Copy each of the following entries word for word, leaving nothing out.

---- Listing

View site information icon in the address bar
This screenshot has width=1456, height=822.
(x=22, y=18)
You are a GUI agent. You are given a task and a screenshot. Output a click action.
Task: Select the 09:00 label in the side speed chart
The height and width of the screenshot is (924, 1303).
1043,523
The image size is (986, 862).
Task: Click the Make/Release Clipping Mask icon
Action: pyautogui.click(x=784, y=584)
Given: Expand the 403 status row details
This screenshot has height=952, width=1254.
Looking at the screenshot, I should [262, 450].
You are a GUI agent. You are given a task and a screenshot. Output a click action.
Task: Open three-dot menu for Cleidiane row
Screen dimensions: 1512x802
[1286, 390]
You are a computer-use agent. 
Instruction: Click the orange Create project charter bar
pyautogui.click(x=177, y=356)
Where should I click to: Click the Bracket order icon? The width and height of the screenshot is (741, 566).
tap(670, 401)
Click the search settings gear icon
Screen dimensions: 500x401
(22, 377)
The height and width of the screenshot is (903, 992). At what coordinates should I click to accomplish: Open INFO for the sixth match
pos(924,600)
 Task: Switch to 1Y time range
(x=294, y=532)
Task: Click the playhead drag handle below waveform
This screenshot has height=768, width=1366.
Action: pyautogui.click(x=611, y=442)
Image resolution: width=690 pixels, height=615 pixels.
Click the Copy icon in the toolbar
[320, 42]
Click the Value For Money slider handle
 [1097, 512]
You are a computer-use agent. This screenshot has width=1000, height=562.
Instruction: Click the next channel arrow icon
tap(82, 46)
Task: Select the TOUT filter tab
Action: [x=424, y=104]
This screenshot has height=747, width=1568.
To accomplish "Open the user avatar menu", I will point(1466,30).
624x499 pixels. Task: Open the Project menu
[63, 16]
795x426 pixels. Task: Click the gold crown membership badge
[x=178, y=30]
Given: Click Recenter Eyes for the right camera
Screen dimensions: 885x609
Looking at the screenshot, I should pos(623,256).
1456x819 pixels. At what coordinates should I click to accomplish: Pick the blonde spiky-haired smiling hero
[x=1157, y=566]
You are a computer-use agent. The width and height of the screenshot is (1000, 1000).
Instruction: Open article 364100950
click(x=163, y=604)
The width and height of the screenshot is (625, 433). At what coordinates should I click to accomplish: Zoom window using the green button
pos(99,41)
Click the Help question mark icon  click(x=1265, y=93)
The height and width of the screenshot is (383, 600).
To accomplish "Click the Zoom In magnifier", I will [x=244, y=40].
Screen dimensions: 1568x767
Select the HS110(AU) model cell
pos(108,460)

--------

### Written solution
View site information icon in the address bar
This screenshot has width=1456, height=822.
(x=22, y=18)
You are a GUI agent. You are given a task and a screenshot. Output a click action.
Task: Select the 09:00 label in the side speed chart
The height and width of the screenshot is (924, 1303).
1043,523
The image size is (986, 862).
Task: Click the Make/Release Clipping Mask icon
Action: pyautogui.click(x=784, y=584)
Given: Expand the 403 status row details
This screenshot has height=952, width=1254.
Looking at the screenshot, I should [262, 450].
You are a GUI agent. You are given a task and a screenshot. Output a click action.
Task: Open three-dot menu for Cleidiane row
Screen dimensions: 1512x802
[1286, 390]
You are a computer-use agent. 
Instruction: Click the orange Create project charter bar
pyautogui.click(x=177, y=356)
Where should I click to: Click the Bracket order icon? The width and height of the screenshot is (741, 566).
tap(670, 401)
Click the search settings gear icon
Screen dimensions: 500x401
(22, 377)
The height and width of the screenshot is (903, 992). At what coordinates should I click to accomplish: Open INFO for the sixth match
pos(924,600)
 Task: Switch to 1Y time range
(x=294, y=532)
Task: Click the playhead drag handle below waveform
This screenshot has height=768, width=1366.
Action: pyautogui.click(x=611, y=442)
Image resolution: width=690 pixels, height=615 pixels.
Click the Copy icon in the toolbar
[320, 42]
Click the Value For Money slider handle
 [1097, 512]
You are a computer-use agent. This screenshot has width=1000, height=562.
Instruction: Click the next channel arrow icon
tap(82, 46)
Task: Select the TOUT filter tab
Action: [x=424, y=104]
This screenshot has height=747, width=1568.
To accomplish "Open the user avatar menu", I will point(1466,30).
624x499 pixels. Task: Open the Project menu
[63, 16]
795x426 pixels. Task: Click the gold crown membership badge
[x=178, y=30]
Given: Click Recenter Eyes for the right camera
Screen dimensions: 885x609
Looking at the screenshot, I should pos(623,256).
1456x819 pixels. At what coordinates should I click to accomplish: Pick the blonde spiky-haired smiling hero
[x=1157, y=566]
You are a computer-use agent. The width and height of the screenshot is (1000, 1000).
Instruction: Open article 364100950
click(x=163, y=604)
The width and height of the screenshot is (625, 433). At what coordinates should I click to accomplish: Zoom window using the green button
pos(99,41)
Click the Help question mark icon  click(x=1265, y=93)
The height and width of the screenshot is (383, 600).
To accomplish "Click the Zoom In magnifier", I will [x=244, y=40].
Screen dimensions: 1568x767
Select the HS110(AU) model cell
pos(108,460)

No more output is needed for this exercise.